Do you have a remedial program in place that is well documented and supported by your HR department? In your experience, has the remedial program been effective in getting a turnaround in performance by a resident who was struggling initially? From your perspective, what would be the key elements for an optimal remediation program for struggling residents?

A:

Dr. Garoufalis notes that the HR department at his facility has a very well structured program but notes that he has rarely had to involve HR as he often handles resident performance issues within the residency program.

“Early recognition and a friendly, yet firm, approach has yielded excellent results thus far for our program,” notes Dr. Garoufalis. “A clear outline of expectation from the onset of residency selection is crucial to effective teamwork within a residency program.”

At his facility, Dr. Eckles says he implements personal and skill level remediation whenever it is required, and brings HR into the picture if performance issues escalate. He does agree with Dr. Garoufalis about the need for clear communication.

“Care and open communication with the resident allows the resident every opportunity to realize expectations and plan his or her development activities to meet presented goals,” offers Dr. Eckles.

He adds that goals may be developed in concert with the resident that alter his or her progression through the residency program. For example, Dr. Eckles says periods of leave or changing a resident’s program status from reconstructive rearfoot/ankle (RRA) to the standard podiatric medicine and surgery (PMSR) designation may offer ways in which alternate training goals may benefit both the resident and the program. Dr. Eckles says support for the resident is vital, whether it comes through different academic pathways, specific skill set tuition or personal/professional counseling.

“Residents cannot be expected to ‘self-correct’ while managing long hours and stressful conditions,” emphasizes Dr. Eckles.

Dr. Bernstein says the remedial program at his facility is in the hospital’s Podiatry Residency Program manual and has been approved by the hospital’s HR department. He says he has had only one resident in the remedial program in the past several years.

He notes that any performance issues are thoroughly documented with a document signed by himself, the resident, the Residency Program Coordinator and a member of the facility’s Graduate Medial Committee.

Dr. Bernstein adds that the underperforming resident receives performance improvement assignments, meets weekly with a Podiatry Curriculum Committee member mentor to review progress and meets with the HR department as well. He notes that psychological counseling is available as well. Failure to achieve satisfactory completion of the facility’s three-month remedial program can require a second program or possibly be grounds for dismissal, according to Dr. Bernstein.

Dr. Eckles is the Residency Program Director for the New York College of Podiatric Medicine and Metropolitan Hospital Center in New York City. He is the Dean of Graduate Medical Education at the New York College of Podiatric Medicine. Dr. Eckles is also the Dean of Clinical Studies and an Associate Professor in the Department of Orthopedics and Pediatrics at the New York College of Podiatric Medicine. Dr. Eckles is affiliated with the Foot Center of New York in New York City.

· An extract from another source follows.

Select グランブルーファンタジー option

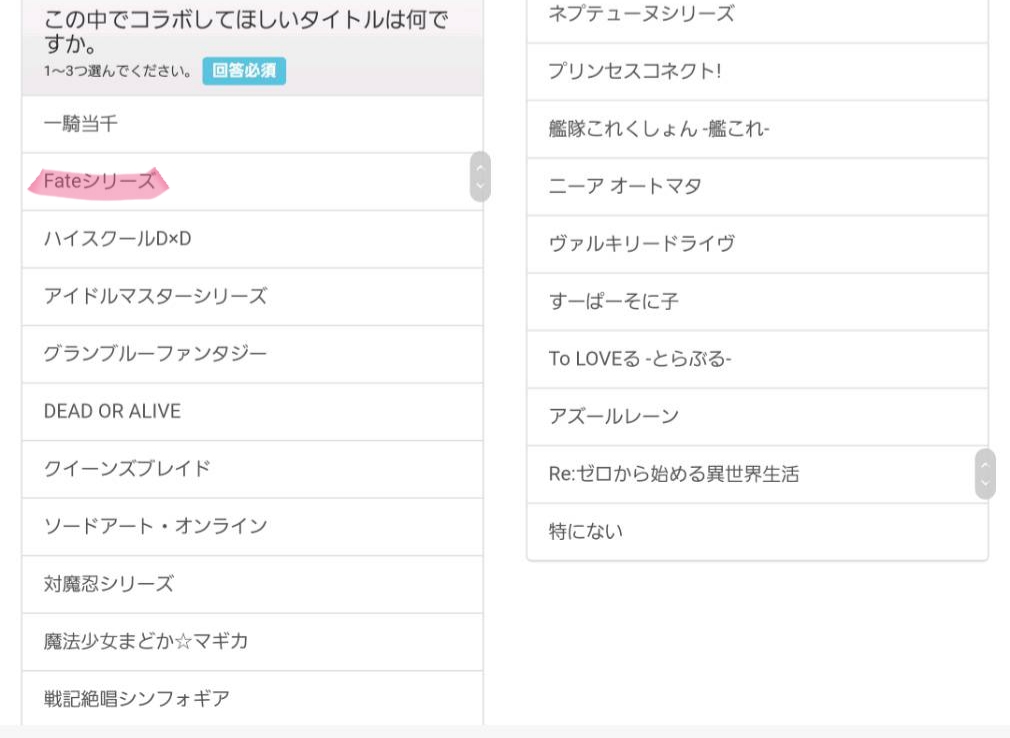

Dr. Garoufalis is the Podiatric Medicine and Surgery Residency Director, and Associate Chief of the Podiatry Section of the Surgery Service at the Jesse Brown Veterans Affairs Medical Center in Chicago. He is an Associate Chief of the Podiatry Section of the Surgery Service at the Edward Hines, Jr. Veterans Administration Hospital in Hines, Ill. Dr. Garoufalis is a Past President of the American Podiatric Medical Association and the current President of the International Federation of Podiatrists.

Dr. Bernstein is the Director of the Podiatric Residency Program at Bryn Mawr Hospital in Wayne, Pa. He is a Fellow of the American College of Foot and Ankle Surgeons.